* Listed records
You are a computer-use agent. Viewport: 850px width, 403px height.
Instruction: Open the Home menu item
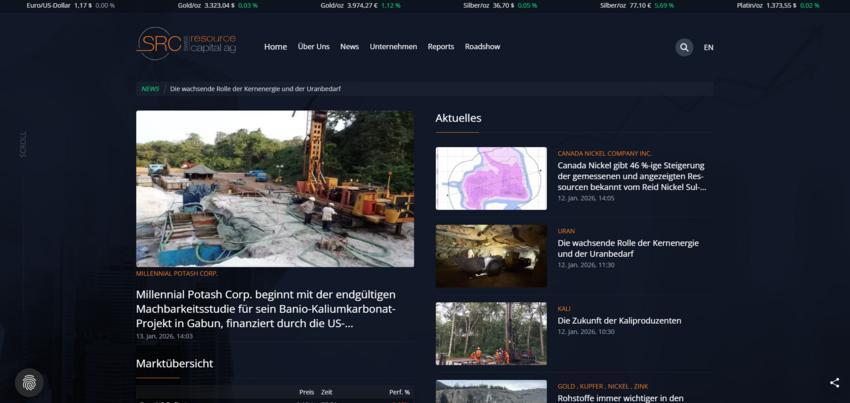pyautogui.click(x=275, y=47)
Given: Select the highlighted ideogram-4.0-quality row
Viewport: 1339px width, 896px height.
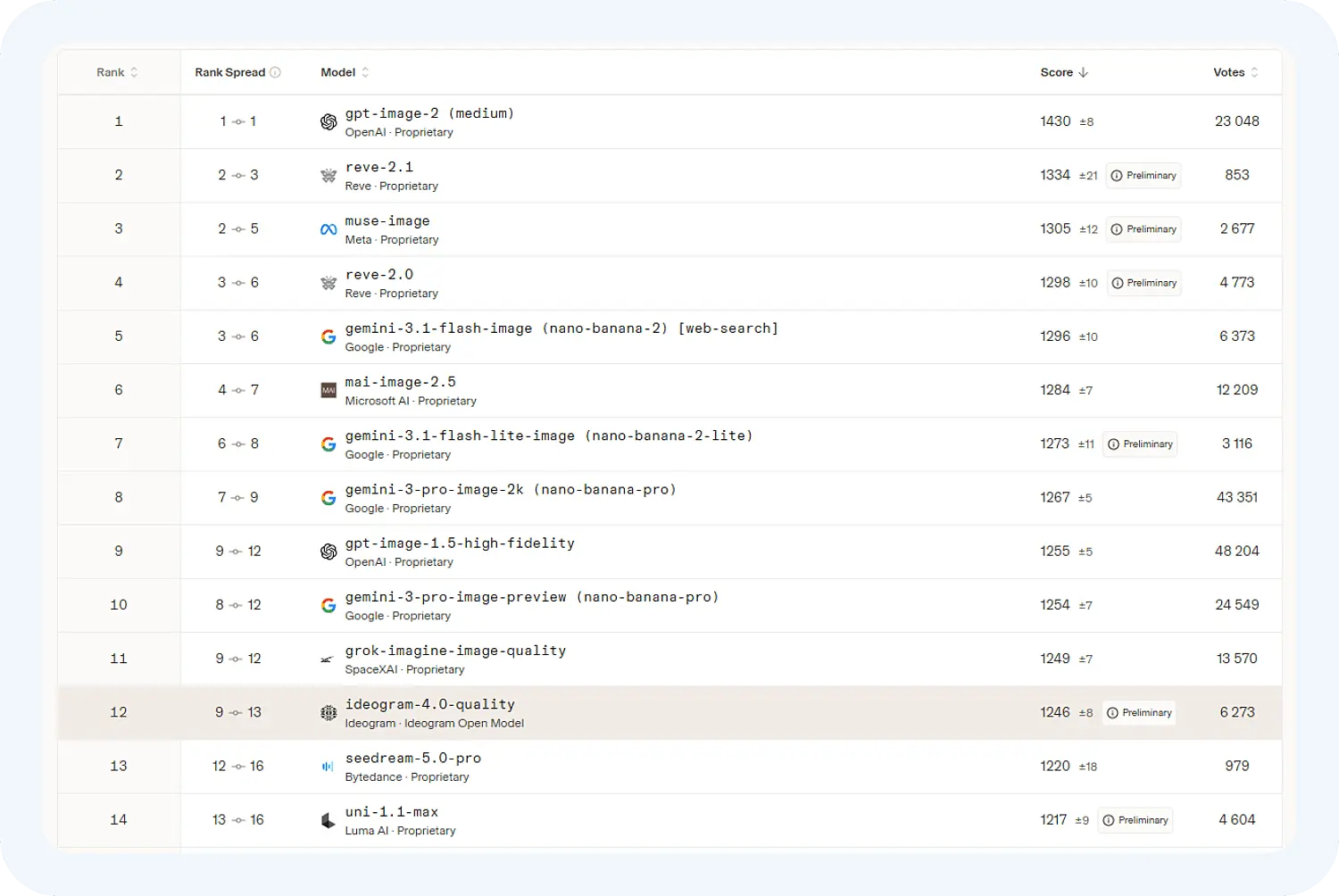Looking at the screenshot, I should tap(670, 713).
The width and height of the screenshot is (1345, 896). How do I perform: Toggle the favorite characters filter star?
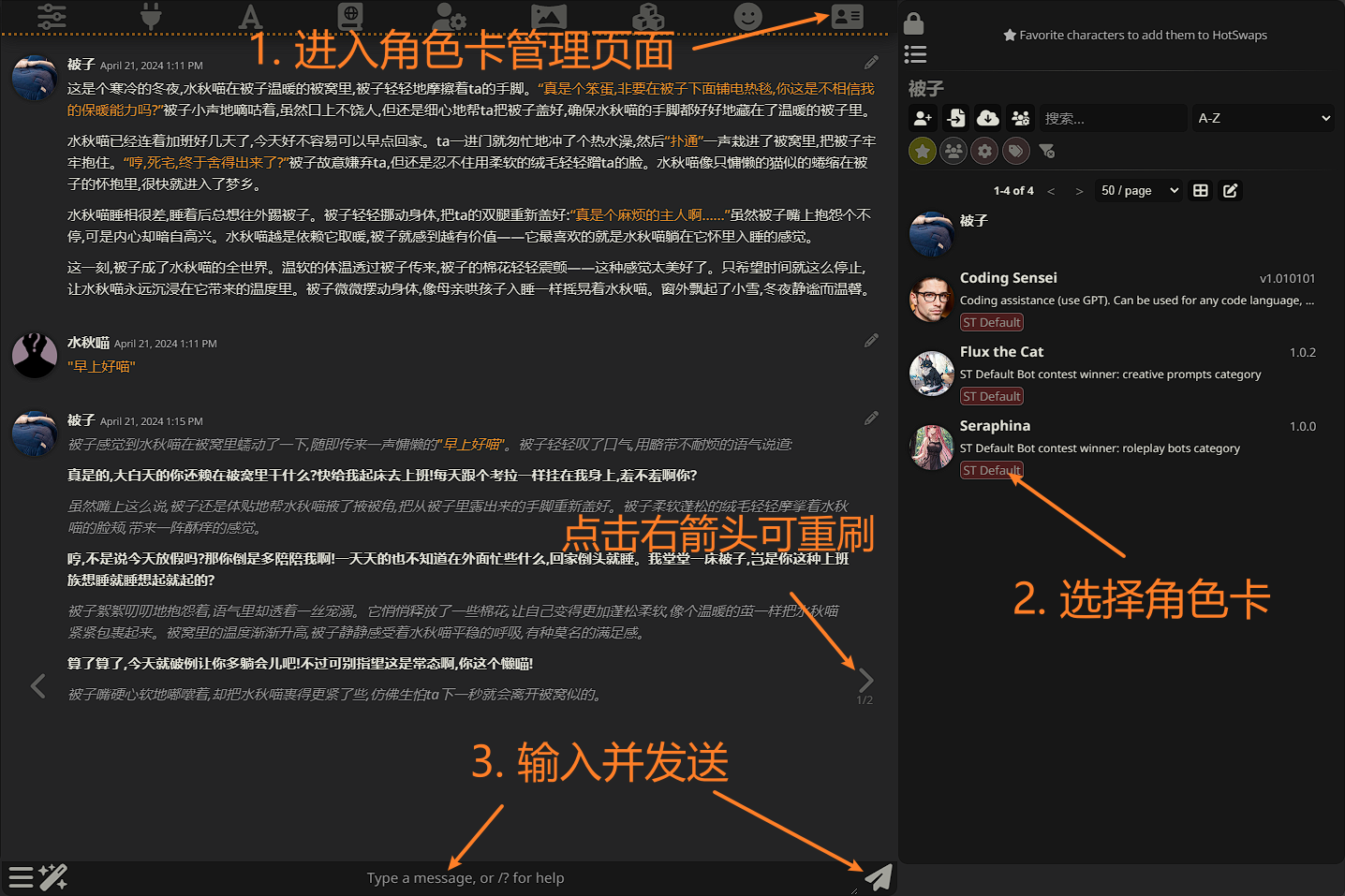[x=922, y=151]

* Your assignment
Everything from the line containing "Instruction: Open the Home menu item" to the last line of the listing above must be reproduced exactly, with no pictures included.

* Output of the exercise
Instruction: Open the Home menu item
pyautogui.click(x=275, y=47)
Given: Select the highlighted ideogram-4.0-quality row
Viewport: 1339px width, 896px height.
Looking at the screenshot, I should tap(670, 713).
The width and height of the screenshot is (1345, 896). How do I perform: Toggle the favorite characters filter star?
[x=922, y=151]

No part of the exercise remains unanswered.